In State v. Ricks, 215 La. 602, 41 So.2d 232, 234 (1949), the Louisiana Supreme Court was confronted with a due process attack on the constitutionality of Act 231 of 1928 which authorized and mandated police officers “to confiscate and immediately destroy all gambling devices known as slot machines that may come to their attention, or that they may find in operation”. Act 231 of 1928 contained no provisions for notice or hearing. In upholding the constitutionality of the statute, the court noted that slot machines are “contraband” and, therefore, “proper subjects for summary confiscation and destruction under the police power of the state”. Because contraband is property which is not susceptible to ownership, the court concluded that the possessor of it has no due process rights in it. Citing Lawton v. Steele, 152 U.S. 133, 14 S.Ct. 499, 38 L.Ed. 385 (1894); Samuels v. McCurdy, 267 U.S. 188, 45 S.Ct. 264, 69 L.Ed. 568 (1925) and Mugler v. Kansas, 123 U.S. 623, 8 S.Ct. 273, 31 L.Ed. 205 (1887), the court reiterated the principle that a state under its police power has the right to summarily destroy nuisances and other things obnoxious to the public good. Applying this doctrine to slot machines, the court said:

* * * Suffice it to say that the legislative intent is clear that gambling devices of that character [slot machines] are outlawed as contraband and their summary confiscation is ordered as an effective means of carrying out the mandate of the Constitution for the suppression of gambling.
“In addition, it is plain that the Legislature, in the exercise of its police power, had the right to declare that gambling slot machines should be confiscated. * *
“And the fact that destruction of the slot machine is ordered without notice or hearing does not render the statute unconstitutional as depriving any claimant thereto of due process — as he cannot have or acquire property rights in the condemned article.”

I subscribe to the holding in Ricks. The subsequent amendments to the statute, including Act 130 of 1972, have not lessened the authority of the Ricks case. Accordingly, I would conclude that the statute’s provision for the summary destruction of slot machines does not violate the due process provision of the Federal and State Constitutions.

I further find no merit to the owner’s contention that summary destruction of the seized machines will deprive him of his “day in court”. In the rare instance that properties seized were not slot machines, the owner would still have the opportunity to bring a suit against the individual police officers and the Department of Public Safety for *34damages resulting from their wrongful seizure.
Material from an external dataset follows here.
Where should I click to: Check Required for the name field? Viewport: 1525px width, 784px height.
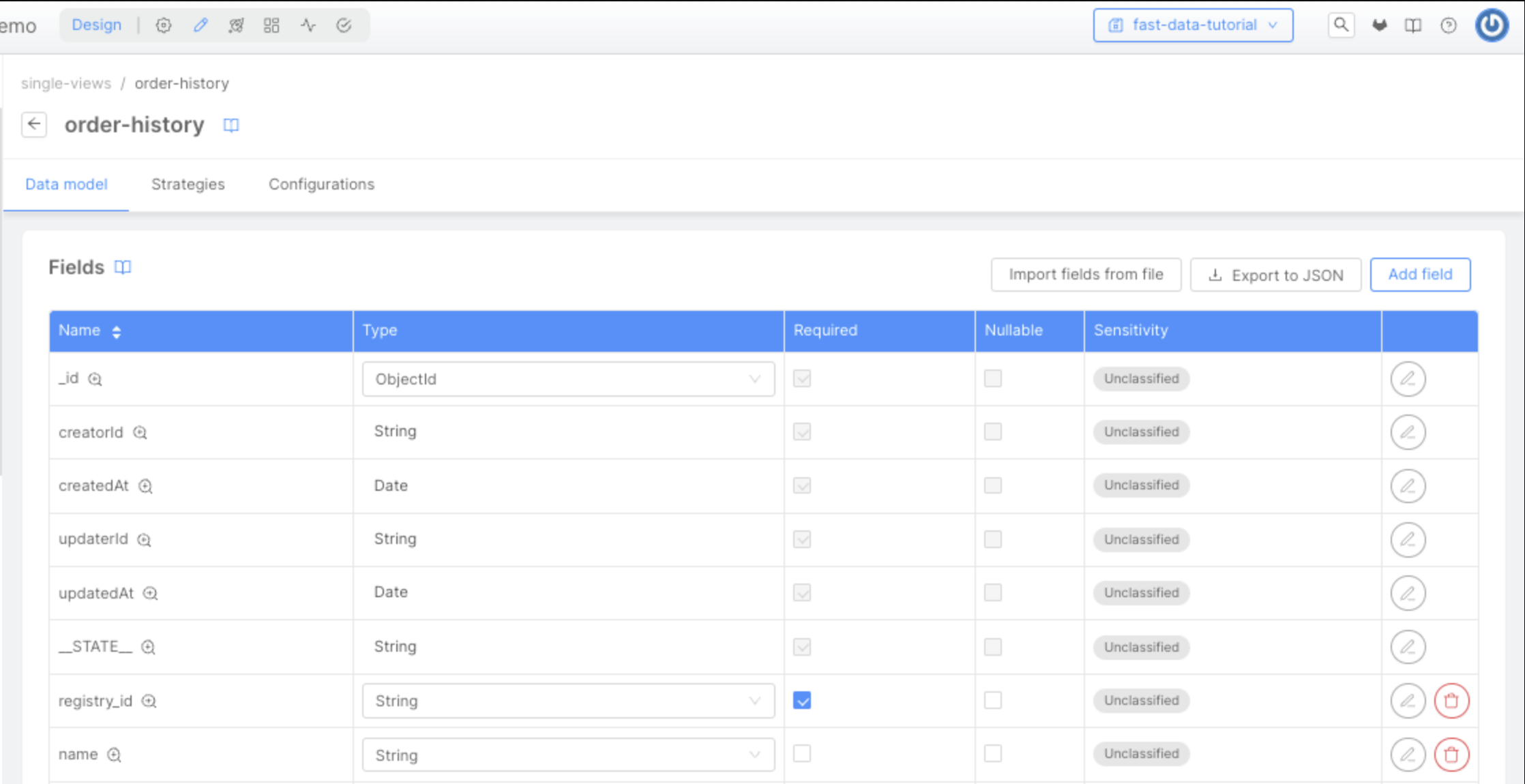802,753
As the court stated in Ricks:

“ * * * In the first place, there cannot be any mistake about the type of device declared contraband by the statute and it is not to be presumed that any officer would seize and destroy anything other than the gambling slot machines condemned by the Legislature. But, should he do so, his act would not render the statute unconstitutional. In such case the offending officer would be amenable to prosecution for violation of the criminal statutes of the State respecting offenses against property * * * and would also be civilly liable for his unlawful act.”

The Louisiana Legislature has seen fit to condemn gambling as a vice and LSA-R.S. 15:31 as amended by Act 130 of 1972 has been passed as a means to suppress that vice. Slot machines, according to this statute, are to be summarily destroyed. The authority rests within the police power of the State. La.Const. Art. 1, Sec. 4. See Vaughan v. Dowling, 243 La. 390, 144 So.2d 371, 376 (1962).

Accordingly, I would reverse the judgment of the trial court and would render judgment in favor of the State of Louisiana, declaring that LSA-R.S. 15:31 empowers and mandates the proper authority to confiscate and immediately destroy, without a hearing, slot machines.

. See Schimpf v. Thomas, 204 La. 541, 15 So.2d 880 (1943), where the provision of the slot machine statute (Act 231 of 1928) was substantially similar to the pertinent provision Of Act 130 of 1972. The court held that the machines could be confiscated whether they were in operation or not.

. U.S.Const., XIV Amendment, Sec. 1; La. Const, of 1974, Art. 1, Sec. 2.